* Work item
Where a line of the entries holds the string "Given", copy that line.

········

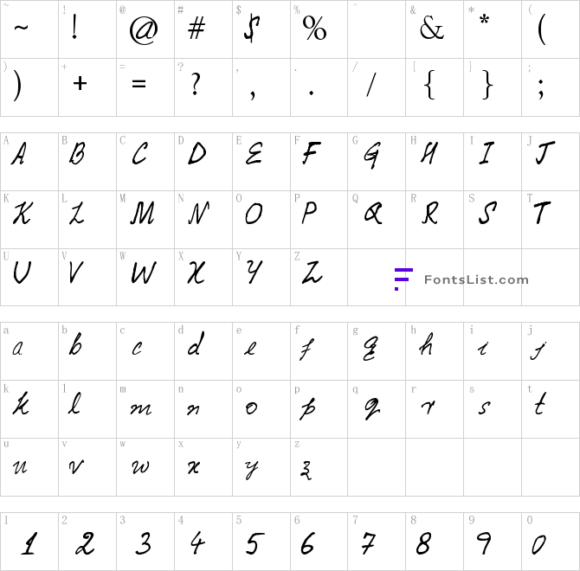The image size is (580, 571).
Task: Select the digit 7 glyph
Action: (x=369, y=543)
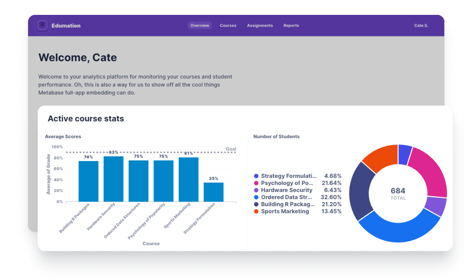This screenshot has height=280, width=472.
Task: Navigate to the Reports tab
Action: click(x=291, y=25)
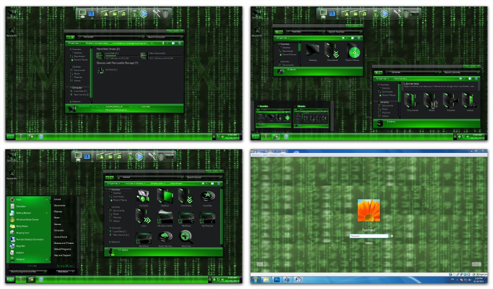The width and height of the screenshot is (493, 289).
Task: Open Paint from the Start menu
Action: tap(19, 200)
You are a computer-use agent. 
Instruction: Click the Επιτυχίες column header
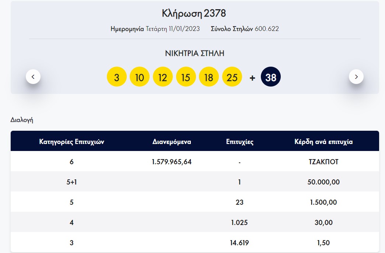point(240,141)
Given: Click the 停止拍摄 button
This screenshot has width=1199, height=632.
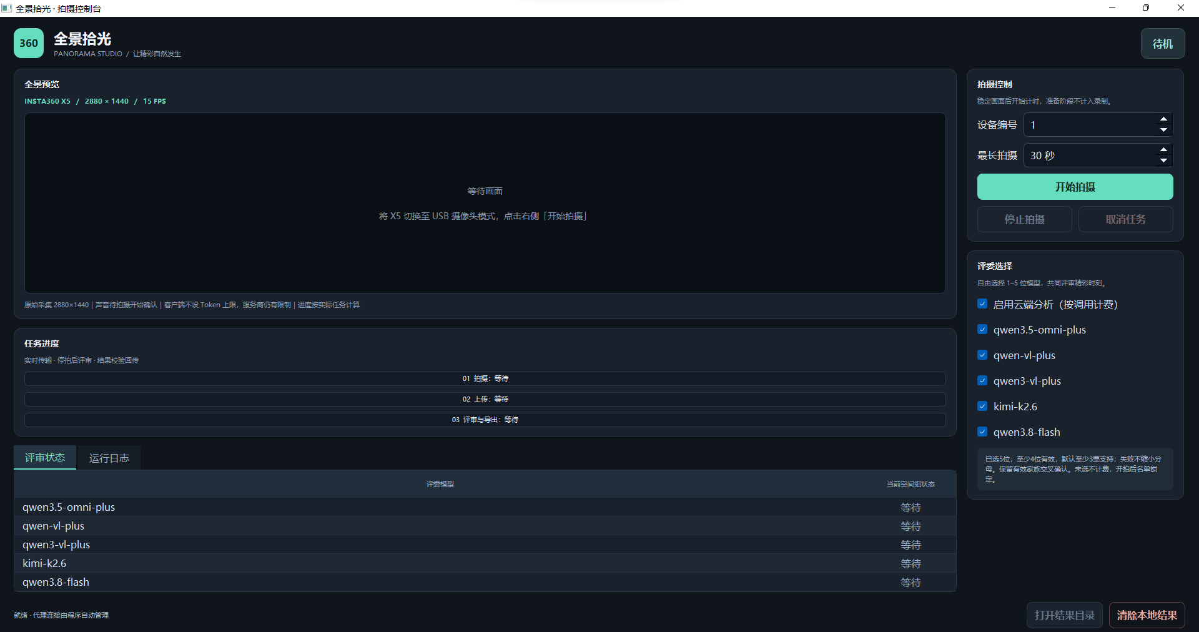Looking at the screenshot, I should click(x=1024, y=219).
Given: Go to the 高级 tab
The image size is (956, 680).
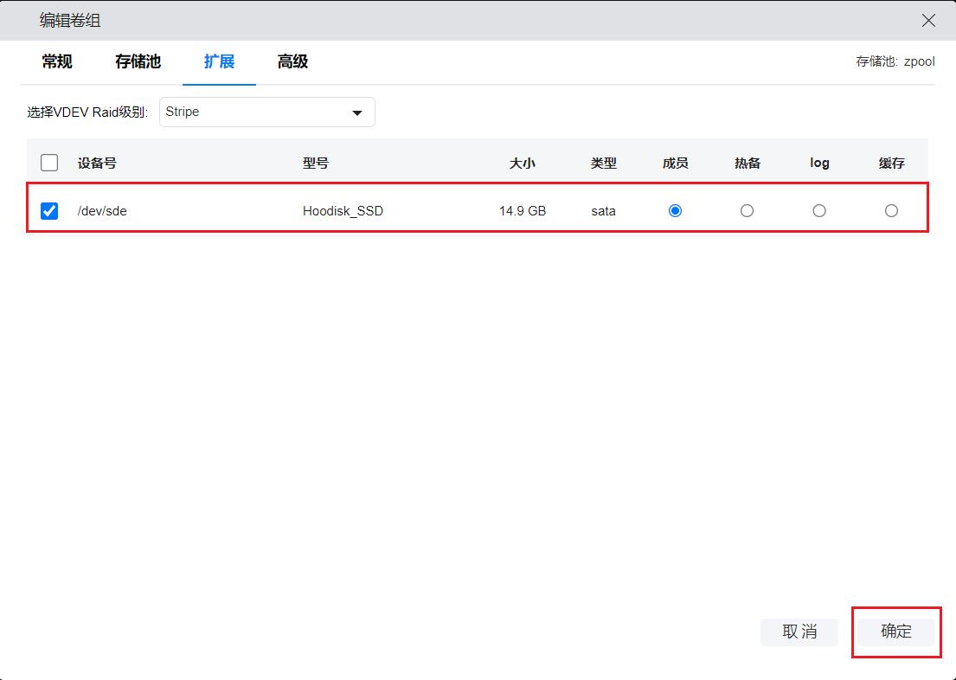Looking at the screenshot, I should [x=292, y=61].
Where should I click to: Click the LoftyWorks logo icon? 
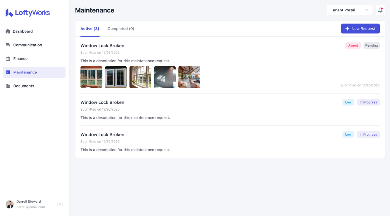point(9,13)
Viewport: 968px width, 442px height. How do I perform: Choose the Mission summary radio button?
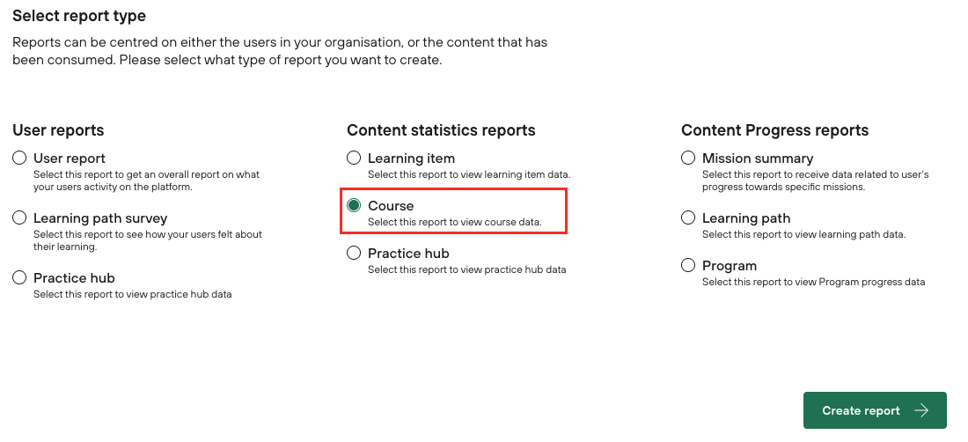pyautogui.click(x=688, y=158)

········

* Response to this task
Given: Click the 停止拍摄 button
Given: Go to the 高级 tab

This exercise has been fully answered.